Man weiß, dass man träumt - Eigene Entscheidungsfreiheit. D. h., man entscheidet über Flucht, Konfrontation oder Annäherung mit der Alptraumfigur - Klarheit des Bewusstseins, im Gegensatz zum Verwirrtheits- oder Dämmerzustand – Man weiß wer man ist und was man sich für diesen Traum vorgenommen hat - Man sieht, hört, riecht, schmeckt und fühlt - Klarheit über den Sinn des Traumes - Erinnerung an den Traum.
Astralreisen/OOBE
Bei einer ausserkörperlichen Erfahrung bleibt das Ich-Bewusstsein in der Einschlafphase des physischen Körpers kontinuierlich bestehen.

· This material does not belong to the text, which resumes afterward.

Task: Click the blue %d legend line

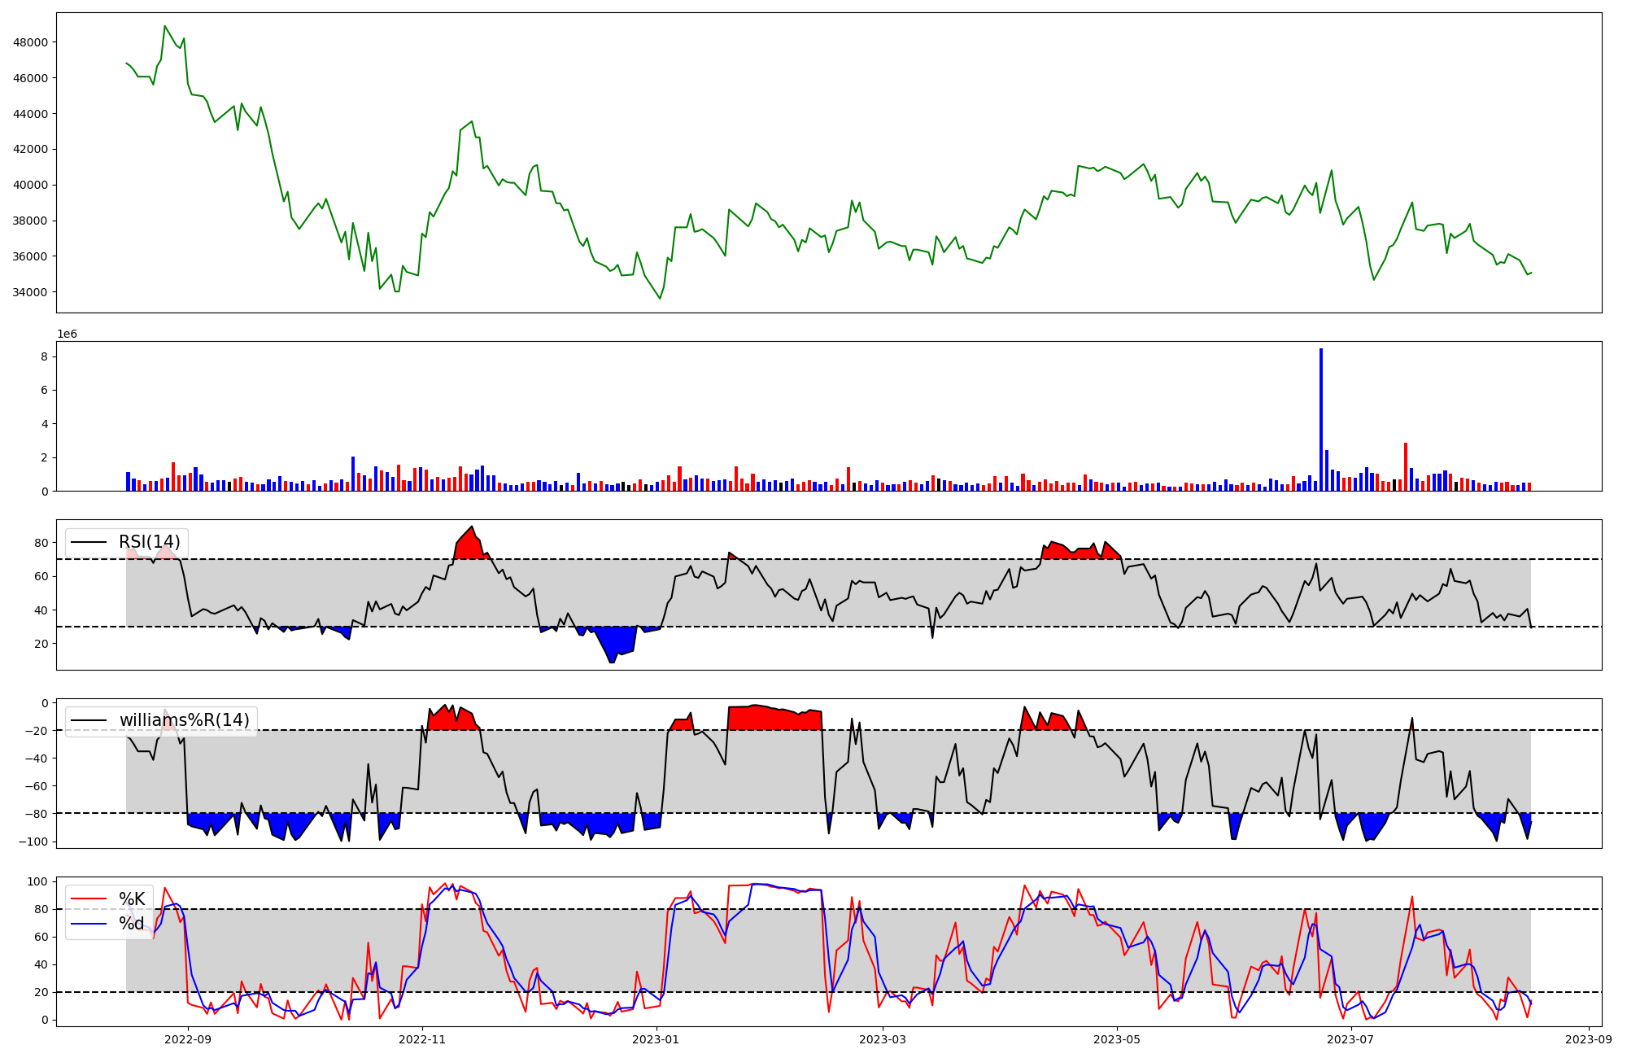Action: tap(89, 924)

Meistens wird auch eine "Ablösung" eines Zweitkörpers vom physischen Körper erlebt. Als ausserkörperlich ist somit jener Seinszustand zu bezeichnen, in dem man/frau die Gewissheit und das durch nichts zu erschütternde Gefühl hat, mit dem Bewusstsein, der Ich-Entität, ausserhalb des physischen Körpers zu sein. Die OOBE kann auch als "Trance" bezeichnet werden - dieses Wort ist allerdings mit vielen Missverständnissen behaftet..
Gemeinsamkeiten
Weil das Ich-Bewusstsein und damit die emotionalen und kognitiven Funktionen vollumfänglich erhalten bleiben, ist es möglich, sich direkt mit den Kräften und Gestalten des "Unbewussten" auseinanderzusetzen. Die Kontinuität des Ich-Bewusstseins ist in allen Fällen im Gegensatz zum Normaltraum vorhanden. Deshalb können die eigenen Verhaltensweisen - wie auch im Alltag - stets kritisch reflektiert, kontrolliert und gegebenenfalls modifiziert werden.
Prinzipiell geht es dabei darum, eine Beziehung mit dem "Unbewussten" aufzunehmen und mit der "anderen Welt" so in Wechselwirkung zu treten, dass sie sich in ihrer Eigenständigkeit auszudrücken vermag. Wenn jedoch die Meinung besteht, jene Welten seien bloss subjektiv und besässen kein Eigenleben, ist es diesen unmöglich, sich selbst in ihrer Eigenart darzustellen und die Barriere der Egohaftigkeit zu durchbrechen. Das Beharrungsvermögen eines "verkrampften" Bewusstseins lässt jede Art von Erfahrung in das Vergessen abgleiten und im Nichts verschwinden. Deshalb ist es unbedingt notwendig, dass das Ich sich seiner Vorstellungen und Identitäten bewusst wird, diese aufgibt und "leer" wird - ohne dabei die BK zu verlieren
Was ist das Unbewußte?
Das Unbewußte hat besondere Fähigkeiten, über die der bewußte Wille nicht verfügt. Unter anderem kann das Unbewußte Neurosen hervorbringen und heilen, wozu weder der Therapeut noch das Bewußtsein des Patienten fähig ist. Das Unbewußte nach Sigmund Freud ist etwas Negatives, der Sitz des Verdrängten und der kulturell inakzeptablen Anteile des Trieblebens. C. G. Jungs Unbewußtes ist ein rätselhaftes Land religiöser kollektiver Bezüge. Wilhelm Reichs Unbewußtes umfaßt die Fähigkeit der energetischen Selbstregulation und ist vor allem eine Art Reservoir der Lebensenergie.